# Task details
Lines from the material below that hold the string "Reisen" are what is needed; copy each of them.
Top of Exercise inputs
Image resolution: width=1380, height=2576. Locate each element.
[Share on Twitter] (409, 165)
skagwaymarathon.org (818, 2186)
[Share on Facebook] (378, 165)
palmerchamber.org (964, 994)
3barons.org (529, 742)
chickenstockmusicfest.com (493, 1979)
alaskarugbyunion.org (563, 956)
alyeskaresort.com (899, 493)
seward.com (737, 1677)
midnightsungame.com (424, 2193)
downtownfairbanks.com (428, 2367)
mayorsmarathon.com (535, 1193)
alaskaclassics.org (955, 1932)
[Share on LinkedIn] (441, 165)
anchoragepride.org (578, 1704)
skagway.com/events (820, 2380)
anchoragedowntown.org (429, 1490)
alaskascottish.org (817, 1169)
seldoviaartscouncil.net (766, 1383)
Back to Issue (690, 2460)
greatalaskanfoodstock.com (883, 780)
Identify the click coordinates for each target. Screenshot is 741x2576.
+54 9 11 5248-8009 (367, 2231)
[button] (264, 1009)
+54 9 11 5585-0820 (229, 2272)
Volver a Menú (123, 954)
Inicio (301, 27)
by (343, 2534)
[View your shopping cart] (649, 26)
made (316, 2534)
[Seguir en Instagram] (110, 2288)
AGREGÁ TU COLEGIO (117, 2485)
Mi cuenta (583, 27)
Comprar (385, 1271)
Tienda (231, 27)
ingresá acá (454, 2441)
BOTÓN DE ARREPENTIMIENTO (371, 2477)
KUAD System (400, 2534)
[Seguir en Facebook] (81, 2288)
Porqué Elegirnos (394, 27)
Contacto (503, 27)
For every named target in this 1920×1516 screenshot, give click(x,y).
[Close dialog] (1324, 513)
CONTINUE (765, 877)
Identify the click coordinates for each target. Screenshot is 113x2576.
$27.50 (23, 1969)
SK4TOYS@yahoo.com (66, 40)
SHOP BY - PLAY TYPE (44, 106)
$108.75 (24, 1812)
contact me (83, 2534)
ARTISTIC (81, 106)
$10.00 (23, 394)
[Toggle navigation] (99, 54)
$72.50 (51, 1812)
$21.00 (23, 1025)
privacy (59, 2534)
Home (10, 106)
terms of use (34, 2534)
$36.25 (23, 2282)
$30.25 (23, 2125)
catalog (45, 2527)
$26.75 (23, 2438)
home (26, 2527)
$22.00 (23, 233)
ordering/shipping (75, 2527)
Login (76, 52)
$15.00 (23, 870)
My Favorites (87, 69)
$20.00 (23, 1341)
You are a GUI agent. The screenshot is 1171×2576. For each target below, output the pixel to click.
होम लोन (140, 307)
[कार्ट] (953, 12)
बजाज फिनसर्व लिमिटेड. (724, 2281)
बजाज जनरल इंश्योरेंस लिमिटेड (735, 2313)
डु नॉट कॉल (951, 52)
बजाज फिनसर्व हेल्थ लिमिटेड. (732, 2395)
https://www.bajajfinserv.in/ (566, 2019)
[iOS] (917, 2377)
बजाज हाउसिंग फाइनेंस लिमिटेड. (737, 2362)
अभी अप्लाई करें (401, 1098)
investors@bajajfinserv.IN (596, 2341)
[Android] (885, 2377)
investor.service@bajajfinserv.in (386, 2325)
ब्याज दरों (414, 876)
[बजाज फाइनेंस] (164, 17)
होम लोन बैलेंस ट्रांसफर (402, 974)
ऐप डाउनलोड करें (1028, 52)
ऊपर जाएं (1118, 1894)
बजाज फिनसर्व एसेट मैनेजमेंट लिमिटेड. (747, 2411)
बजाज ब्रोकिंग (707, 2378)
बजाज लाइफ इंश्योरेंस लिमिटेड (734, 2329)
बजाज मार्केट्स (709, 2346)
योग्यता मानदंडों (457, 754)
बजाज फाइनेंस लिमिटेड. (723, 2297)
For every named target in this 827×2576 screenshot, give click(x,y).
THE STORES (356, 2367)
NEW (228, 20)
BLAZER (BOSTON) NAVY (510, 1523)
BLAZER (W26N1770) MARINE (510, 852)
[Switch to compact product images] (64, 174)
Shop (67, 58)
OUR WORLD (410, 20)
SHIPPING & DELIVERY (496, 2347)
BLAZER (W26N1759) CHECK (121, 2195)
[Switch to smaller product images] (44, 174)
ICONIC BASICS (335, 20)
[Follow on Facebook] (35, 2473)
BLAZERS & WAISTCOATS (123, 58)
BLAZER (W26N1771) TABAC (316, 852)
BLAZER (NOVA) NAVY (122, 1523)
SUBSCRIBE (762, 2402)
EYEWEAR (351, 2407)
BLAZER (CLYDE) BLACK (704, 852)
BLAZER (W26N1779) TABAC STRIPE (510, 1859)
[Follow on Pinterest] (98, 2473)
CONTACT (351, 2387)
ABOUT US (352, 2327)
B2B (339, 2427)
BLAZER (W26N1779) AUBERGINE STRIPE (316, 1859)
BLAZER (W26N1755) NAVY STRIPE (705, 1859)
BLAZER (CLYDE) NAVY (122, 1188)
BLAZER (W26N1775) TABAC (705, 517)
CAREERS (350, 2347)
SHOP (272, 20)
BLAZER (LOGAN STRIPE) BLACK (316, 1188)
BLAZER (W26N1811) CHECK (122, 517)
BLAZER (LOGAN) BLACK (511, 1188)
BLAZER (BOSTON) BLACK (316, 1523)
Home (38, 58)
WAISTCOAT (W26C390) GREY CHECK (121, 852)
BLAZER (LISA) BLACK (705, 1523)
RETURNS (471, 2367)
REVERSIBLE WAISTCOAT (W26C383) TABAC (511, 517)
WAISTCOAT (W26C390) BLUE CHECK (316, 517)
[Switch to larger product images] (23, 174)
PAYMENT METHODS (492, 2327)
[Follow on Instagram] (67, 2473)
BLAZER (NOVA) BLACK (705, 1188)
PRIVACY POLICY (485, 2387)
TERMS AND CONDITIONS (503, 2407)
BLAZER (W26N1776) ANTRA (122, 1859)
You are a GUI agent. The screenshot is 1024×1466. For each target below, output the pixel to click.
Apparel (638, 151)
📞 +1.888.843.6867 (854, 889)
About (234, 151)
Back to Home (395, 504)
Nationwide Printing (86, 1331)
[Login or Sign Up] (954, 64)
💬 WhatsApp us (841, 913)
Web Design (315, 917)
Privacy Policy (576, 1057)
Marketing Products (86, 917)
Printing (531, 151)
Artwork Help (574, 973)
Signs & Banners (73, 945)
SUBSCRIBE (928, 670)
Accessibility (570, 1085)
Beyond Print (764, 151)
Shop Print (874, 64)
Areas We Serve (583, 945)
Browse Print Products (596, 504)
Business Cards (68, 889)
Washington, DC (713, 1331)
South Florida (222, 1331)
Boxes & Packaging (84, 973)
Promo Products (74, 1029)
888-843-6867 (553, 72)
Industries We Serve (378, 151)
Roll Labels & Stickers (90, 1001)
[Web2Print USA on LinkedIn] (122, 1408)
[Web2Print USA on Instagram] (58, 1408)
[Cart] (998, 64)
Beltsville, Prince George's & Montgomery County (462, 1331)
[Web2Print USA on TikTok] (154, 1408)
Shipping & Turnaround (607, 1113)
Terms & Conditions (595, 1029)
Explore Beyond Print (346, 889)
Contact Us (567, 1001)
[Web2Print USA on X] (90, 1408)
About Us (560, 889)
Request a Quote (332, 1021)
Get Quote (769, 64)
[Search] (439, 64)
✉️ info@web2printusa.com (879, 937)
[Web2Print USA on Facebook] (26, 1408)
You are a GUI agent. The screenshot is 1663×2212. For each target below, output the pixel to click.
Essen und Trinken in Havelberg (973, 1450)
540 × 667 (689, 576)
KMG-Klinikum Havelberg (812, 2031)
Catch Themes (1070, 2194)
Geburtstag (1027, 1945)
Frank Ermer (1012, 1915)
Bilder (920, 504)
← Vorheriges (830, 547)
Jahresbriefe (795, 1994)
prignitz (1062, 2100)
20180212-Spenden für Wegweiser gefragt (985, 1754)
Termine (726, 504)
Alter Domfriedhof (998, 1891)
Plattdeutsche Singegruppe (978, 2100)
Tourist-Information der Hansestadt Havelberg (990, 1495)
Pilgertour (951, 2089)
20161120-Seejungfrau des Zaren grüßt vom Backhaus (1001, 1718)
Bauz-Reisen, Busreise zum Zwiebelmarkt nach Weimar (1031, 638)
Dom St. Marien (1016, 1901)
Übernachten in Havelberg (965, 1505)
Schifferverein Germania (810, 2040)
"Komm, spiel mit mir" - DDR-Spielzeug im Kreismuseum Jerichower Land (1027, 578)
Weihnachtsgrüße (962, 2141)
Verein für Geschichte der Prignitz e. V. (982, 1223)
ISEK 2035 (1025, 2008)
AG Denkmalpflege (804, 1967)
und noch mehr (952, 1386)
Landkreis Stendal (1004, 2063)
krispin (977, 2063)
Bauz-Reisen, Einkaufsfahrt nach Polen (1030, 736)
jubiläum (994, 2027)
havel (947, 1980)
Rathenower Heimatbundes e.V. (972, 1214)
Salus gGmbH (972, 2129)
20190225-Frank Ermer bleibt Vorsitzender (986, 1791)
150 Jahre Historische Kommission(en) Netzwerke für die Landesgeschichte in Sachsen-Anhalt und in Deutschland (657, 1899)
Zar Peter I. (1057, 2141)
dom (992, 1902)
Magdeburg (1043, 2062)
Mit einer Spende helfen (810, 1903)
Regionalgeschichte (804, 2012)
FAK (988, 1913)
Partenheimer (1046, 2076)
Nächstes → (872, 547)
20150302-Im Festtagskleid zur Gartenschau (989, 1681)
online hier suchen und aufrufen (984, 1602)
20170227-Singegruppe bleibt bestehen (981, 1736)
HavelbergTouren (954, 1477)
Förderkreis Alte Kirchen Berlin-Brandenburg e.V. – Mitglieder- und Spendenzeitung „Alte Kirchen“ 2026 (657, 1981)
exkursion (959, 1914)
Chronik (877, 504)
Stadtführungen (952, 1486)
Bottom of Exercise inputs
# Answer area
Bauz-Reisen, Busreise zum Zwiebelmarkt nach Weimar (1031, 638)
Bauz-Reisen, Einkaufsfahrt nach Polen (1030, 736)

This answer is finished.